Cristóbal Encinas Sánchez
Comenzada la labor, un efluvio sube por las
paredes próximas a mi dormitorio que quiere trasminarme, en principio, y
dejarse influir descaradamente.
Mi mujer y yo nos barruntamos los platos que van a ser elaborados en el
día, los que van a tener la suerte de disfrutarse por cada comensal invitado.

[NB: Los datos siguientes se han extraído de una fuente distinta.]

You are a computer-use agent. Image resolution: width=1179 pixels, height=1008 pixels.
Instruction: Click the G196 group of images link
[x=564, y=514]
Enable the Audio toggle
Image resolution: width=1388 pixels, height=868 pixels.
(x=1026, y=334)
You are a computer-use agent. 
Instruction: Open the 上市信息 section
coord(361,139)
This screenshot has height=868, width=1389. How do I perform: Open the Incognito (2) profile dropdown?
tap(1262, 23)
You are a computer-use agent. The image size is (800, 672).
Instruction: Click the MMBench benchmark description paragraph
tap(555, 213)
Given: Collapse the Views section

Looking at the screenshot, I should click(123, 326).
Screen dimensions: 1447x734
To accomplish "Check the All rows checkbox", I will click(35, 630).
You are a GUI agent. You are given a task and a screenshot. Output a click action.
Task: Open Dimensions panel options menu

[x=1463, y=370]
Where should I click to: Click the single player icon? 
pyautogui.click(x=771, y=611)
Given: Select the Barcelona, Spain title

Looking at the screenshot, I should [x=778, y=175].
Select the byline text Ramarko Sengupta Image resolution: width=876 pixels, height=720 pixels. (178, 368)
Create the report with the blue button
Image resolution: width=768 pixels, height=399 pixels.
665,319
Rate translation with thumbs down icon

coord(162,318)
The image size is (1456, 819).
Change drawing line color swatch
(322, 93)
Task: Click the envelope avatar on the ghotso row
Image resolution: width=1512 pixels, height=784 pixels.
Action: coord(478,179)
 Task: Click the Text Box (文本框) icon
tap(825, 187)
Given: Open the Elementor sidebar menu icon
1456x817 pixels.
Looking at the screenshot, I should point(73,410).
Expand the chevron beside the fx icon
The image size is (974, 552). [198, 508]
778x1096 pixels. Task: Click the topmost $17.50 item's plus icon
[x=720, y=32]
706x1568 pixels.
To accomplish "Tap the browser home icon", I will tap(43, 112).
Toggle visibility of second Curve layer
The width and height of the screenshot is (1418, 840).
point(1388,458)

Nos suponemos entonces los ingredientes que está utilizando el chef, por
los olores que percibimos, y nos ponemos, a continuación, a cocinar nuestro
plato.
Al final de la sobremesa comprobaremos quién ha cocinado con el mayor
esmero, si los de abajo o nosotros.
Quiero significar que nos
asiste el privilegio de la altura. Con todos los preparativos, los fogones
están haciendo su trabajo en la consecución de los platos de renombre y de la
mano del chef que sabe mezclar las materias primas y dar las proporciones
idóneas para conseguir exquisitos manjares.
A la hora de sentarnos a
la mesa –cada uno en su lugar–, saborearemos lo dispuesto como si fuéramos un
cliente normal y decidiremos, sin miedo a equivocarnos, si nuestra paella
superará sobradamente nuestro reto, o no, comparando con las que ofrecen en el
restaurante, por los comentarios que aportan los usuales parroquianos.
Yo no quiero porfiar, pero
mi mujer en esto de la cocina es un encanto: le pone gran interés y pasión,
echándole todo su tiempo, en particular, a cada ingrediente.